> _Texto apresentado_
" SE MACHADO DE ASSIS EXISTIU, O BRASIL É POSSÍVEL" - NÉLIDA PIÑON

Nélida Cuíñas Piñón é a quarta mulher a ingressar na Academia Brasileira de Letras e primeira a presidir a instituição em 1996. Possui uma extensa produção literária com inúmeros prêmios nacionais e internacionais acumulados, entre eles o importante prêmio Príncipe de Astúrias das Letras em 2005, pelo conjunto de sua obra. Nélida é o primeiro escritor de língua portuguesa a receber esse prêmio.

Livro das Horas é um livro de memórias publicado em 2013. As características mais marcantes na sua obra são sua grande sensibilidade e erudição. Originalmente, Livro das horas (ou Livro missal) é um livro de orações, criado no final da Idade Média. Embora Nélida também aborde sua religiosidade, não trata-se de um livro de devoção religiosa, mas onde o que predomina é o pensamento, conforme a própria escritora esclarece em um entrevista concedida ao programa Imagem da Palavra [1]. Nélida aborda diversos temas: sua paixão pela literatura, velhice, amigos, morte, sua família de descendência espanhola com forte influência em sua formação, etc. 

Capa de Livro das Horas (Ed.Temas e Debates). Nélida Pinon (Imagem: Revista Fapesp).

“Muitas vezes confessei que sou brasileira recente. Minha família, no Brasil, é mais jovem que as palmeiras imperiais do Jardim Botânico. Carrego comigo a sensação de haver, eu mesma, desembarcado na Praça Mauá, no início do século, no lugar dos meus avós, em busca da aventura brasileira, a única saga que ainda hoje estremece meu coração.”
(Trecho do Discurso de posse de Nélida Piñon na ABL)

Nélida ficou conhecida como defensora dos direitos humanos durante a ditadura militar. Em Livro das Horas, Nélida relata, em detalhes, a sua participação no Manifesto dos mil em 1977 no governo do presidente Ernesto Geisel ("Manifesto dos Intelectuais") durante o a ditadura militar. A escritora Lygia Fagundes Telles, com três colegas, liderou a elaboração de um abaixo-assinado de mais de mil signatários contra a censura. As assinaturas foram entregues no Ministério da Justiça, em Brasília, para o ministro Armando Falcão.

> _O exercício_
No texto sobre Nélida Piñon, em que ano ela recebeu o prêmio Príncipe de Astúrias das Letras?

(Itens listados em um conjunto de dados)

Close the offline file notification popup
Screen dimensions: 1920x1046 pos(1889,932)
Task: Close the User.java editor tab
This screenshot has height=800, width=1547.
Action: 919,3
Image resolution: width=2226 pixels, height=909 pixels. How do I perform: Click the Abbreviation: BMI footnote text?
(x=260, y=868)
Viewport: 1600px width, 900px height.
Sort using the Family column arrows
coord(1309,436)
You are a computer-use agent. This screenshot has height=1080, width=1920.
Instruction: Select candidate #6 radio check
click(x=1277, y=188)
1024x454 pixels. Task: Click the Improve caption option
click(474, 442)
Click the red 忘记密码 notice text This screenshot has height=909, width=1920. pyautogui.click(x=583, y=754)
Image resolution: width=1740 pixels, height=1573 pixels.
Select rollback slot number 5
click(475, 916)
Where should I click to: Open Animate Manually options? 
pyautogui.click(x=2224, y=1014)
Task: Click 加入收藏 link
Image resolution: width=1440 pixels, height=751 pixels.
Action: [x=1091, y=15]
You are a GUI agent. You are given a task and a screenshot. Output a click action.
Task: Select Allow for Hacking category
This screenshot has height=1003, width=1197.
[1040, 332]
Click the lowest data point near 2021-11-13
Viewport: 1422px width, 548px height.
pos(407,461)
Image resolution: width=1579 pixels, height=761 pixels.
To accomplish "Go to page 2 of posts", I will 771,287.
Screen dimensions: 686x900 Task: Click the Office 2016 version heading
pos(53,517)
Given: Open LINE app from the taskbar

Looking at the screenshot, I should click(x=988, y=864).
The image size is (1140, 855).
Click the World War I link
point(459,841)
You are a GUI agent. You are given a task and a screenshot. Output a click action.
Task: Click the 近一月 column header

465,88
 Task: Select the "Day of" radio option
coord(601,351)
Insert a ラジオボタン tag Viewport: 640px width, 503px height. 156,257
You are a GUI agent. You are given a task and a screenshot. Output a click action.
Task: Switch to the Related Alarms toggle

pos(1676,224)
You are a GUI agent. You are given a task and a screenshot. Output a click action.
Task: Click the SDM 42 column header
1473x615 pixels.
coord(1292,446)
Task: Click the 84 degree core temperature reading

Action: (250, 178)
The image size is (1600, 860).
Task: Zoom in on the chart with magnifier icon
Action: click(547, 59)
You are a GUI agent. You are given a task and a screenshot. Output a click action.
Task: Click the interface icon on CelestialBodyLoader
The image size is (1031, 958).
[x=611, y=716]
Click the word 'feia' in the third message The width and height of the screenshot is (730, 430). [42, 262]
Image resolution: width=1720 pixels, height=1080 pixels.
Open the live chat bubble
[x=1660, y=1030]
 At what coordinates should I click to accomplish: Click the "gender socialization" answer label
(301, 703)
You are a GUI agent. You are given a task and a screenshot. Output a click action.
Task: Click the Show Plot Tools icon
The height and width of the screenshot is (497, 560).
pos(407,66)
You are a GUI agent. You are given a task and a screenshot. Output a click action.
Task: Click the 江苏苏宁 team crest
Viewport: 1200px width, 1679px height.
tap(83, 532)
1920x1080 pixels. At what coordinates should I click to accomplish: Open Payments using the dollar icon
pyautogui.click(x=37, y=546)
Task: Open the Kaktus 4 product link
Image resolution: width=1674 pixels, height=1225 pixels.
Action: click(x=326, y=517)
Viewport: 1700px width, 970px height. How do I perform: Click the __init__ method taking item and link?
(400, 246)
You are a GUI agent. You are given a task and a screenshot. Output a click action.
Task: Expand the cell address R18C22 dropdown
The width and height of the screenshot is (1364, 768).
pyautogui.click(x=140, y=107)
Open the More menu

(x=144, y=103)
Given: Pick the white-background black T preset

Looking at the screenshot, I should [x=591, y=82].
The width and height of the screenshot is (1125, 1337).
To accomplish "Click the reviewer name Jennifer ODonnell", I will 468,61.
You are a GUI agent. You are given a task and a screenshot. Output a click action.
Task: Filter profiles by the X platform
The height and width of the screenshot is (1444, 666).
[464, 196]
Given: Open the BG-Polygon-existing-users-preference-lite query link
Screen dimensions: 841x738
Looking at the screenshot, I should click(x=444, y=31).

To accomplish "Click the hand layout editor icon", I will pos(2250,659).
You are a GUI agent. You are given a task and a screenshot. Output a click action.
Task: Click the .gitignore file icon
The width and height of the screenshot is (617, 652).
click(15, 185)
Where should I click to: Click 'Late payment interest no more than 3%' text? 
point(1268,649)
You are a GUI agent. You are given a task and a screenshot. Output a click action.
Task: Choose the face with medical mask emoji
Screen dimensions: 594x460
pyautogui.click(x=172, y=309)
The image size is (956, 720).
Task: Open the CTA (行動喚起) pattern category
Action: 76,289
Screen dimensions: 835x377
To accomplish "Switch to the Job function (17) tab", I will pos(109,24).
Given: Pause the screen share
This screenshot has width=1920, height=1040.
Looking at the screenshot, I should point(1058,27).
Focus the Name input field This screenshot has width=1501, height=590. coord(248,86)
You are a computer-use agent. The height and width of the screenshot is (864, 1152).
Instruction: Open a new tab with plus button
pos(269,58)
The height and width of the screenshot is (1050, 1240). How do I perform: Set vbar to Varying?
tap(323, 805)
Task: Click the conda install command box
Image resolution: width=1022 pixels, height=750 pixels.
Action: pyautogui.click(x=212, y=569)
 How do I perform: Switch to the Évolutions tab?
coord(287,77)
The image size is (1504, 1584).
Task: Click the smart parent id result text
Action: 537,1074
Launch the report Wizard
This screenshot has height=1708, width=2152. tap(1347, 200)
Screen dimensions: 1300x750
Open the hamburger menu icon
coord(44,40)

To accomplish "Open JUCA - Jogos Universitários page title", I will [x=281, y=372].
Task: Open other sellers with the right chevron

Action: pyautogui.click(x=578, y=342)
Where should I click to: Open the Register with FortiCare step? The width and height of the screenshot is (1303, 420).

> _Resultado final_
Em 2005.